*GOAL*: Repeat word for word the lines of the records below, from the line containing "Task: Open the settings gear in title bar" through the line containing "Action: (610, 11)", with both of those lines included.
# Start of GIVEN DATA
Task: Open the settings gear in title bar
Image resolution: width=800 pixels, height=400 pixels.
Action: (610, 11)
# End of GIVEN DATA
# Start of GIVEN DATA
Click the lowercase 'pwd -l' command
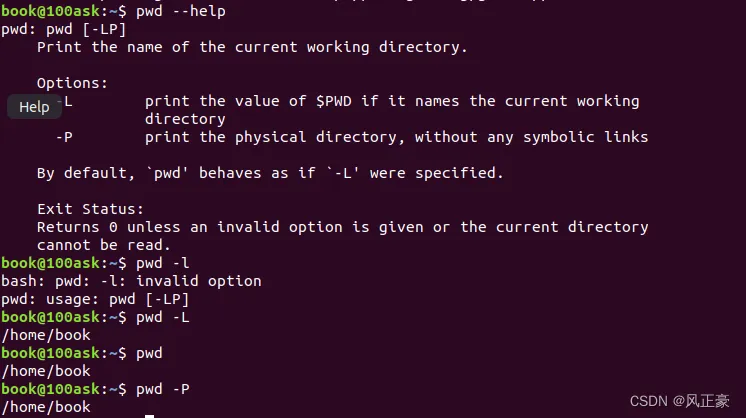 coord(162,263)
# End of GIVEN DATA
*ANSWER FOR THIS EXERCISE*:
Task: Open the settings gear in title bar
Image resolution: width=800 pixels, height=400 pixels.
Action: (610, 11)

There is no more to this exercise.